When history looks back on 2020, the long voting lines will convey both the participation and the passion recent events have engendered. I hope these high levels of voter turnout continue, and I hope that as they do, election officials will figure out how to better accommodate the deluge: the people who carried folding chairs in lines that stretched for blocks. The voters who stood stoically in the rain. The iconic photo of the woman who showed up with her baby on her hip, both of them zippered inside a portable plastic bubble.

These voters were described as heroes for their commitment and dedication. I find that description irksome, because what they really are is inconvenienced. Those long lines are not universal. Black, brown and low-income voters historically face longer wait times. Rarely is systemic oppression as vividly on display as it is when certain people are forced to wait hours for their turn to cast a ballot.

And yet many people met this suppression with creativity, resolve and even joy. The disco trucks that blared music outside polling spots. The line dances that turned polling places into impromptu parties. Lonnie and Clara Neely, age 101 and 102, who sang “Swing Low, Sweet Chariot” while waiting to drop off absentee ballots in Tuscaloosa, Ala.

Joy has not always been part of this exercise for some people.

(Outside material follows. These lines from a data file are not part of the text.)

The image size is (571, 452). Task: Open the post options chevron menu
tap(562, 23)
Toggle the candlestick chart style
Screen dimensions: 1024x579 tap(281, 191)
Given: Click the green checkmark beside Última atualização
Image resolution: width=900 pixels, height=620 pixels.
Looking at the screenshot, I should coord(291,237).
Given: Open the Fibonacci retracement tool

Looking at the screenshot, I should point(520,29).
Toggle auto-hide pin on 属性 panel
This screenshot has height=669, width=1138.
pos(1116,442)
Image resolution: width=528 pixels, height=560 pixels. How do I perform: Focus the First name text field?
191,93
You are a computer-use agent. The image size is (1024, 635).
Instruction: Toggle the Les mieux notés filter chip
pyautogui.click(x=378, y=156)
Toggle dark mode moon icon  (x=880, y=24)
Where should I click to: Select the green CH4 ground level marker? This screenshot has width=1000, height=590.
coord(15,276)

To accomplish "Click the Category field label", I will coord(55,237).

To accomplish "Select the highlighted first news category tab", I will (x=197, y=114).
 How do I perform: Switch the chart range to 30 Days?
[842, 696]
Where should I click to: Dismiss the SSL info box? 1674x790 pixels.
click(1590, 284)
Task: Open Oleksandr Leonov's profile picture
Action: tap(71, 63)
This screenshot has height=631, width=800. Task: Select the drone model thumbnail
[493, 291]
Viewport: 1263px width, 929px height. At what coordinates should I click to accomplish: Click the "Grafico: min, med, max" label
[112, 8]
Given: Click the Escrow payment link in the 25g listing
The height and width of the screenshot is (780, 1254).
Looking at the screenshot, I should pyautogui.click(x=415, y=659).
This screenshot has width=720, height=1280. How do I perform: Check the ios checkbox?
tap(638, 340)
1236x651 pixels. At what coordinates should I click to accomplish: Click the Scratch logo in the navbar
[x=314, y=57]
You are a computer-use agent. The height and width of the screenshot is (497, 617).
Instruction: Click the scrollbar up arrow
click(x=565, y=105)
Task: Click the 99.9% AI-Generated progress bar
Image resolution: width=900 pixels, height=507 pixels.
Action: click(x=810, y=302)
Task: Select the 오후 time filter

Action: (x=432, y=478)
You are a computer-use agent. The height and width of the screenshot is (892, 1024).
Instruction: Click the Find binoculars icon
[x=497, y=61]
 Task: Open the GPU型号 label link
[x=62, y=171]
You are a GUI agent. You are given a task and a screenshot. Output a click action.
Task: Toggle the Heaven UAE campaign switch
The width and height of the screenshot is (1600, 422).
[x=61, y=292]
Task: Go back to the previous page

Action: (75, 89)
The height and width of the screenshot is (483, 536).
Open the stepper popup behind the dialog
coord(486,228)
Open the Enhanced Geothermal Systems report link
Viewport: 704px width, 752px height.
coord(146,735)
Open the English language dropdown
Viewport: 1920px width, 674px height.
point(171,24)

During the civil rights era — just a few decades ago — training and manuals for would-be voters advised people of color to be polite and determined, but save their hallelujahs for the privacy of their homes, so as not to provoke the forces trying to keep them from the ballot box.

Sadly, those forces still exist.

2020 will be remembered as a year when record numbers showed up at the polls despite an unprecedented effort by the Republican Party leaders to suppress the vote.

Their continued and desperate attempts at suppression need to stop. A party that can’t win an election without rigging the system is not worthy of leadership. I know that a party that uses online campaigns of misinformation and encourages and condones intimidation tactics at polling places is undermining the foundations of a democracy for which so many have died.

You can’t wrap yourself in the flag while working to strangle all that it represents.

It’s a sweet irony: The president’s constant threat of a supposedly “rigged” election may prove to have been more catalytic than cautionary.

All through this year of tumult and uncertainty, we have been forced to ask ourselves if there is a permanence to the unusual things we’ve had to embrace. But the verdict on our new brand of election seems clear; officials say the shift toward early and mail-in voting will likely be lasting, opening more paths for more people to participate in our democracy.

Our country’s founders never imagined curbside voting, polling places in sports arenas or 24-hour voting centers. But then again, they didn’t imagine that women or people of color should vote, either. “For the people” means for all of the people, and while the system is far from perfect, we need to keep marching toward that foundational ideal.

Michele L. Norris is a contributing columnist and consultant for Post Opinions and founding director of The Race Card Project.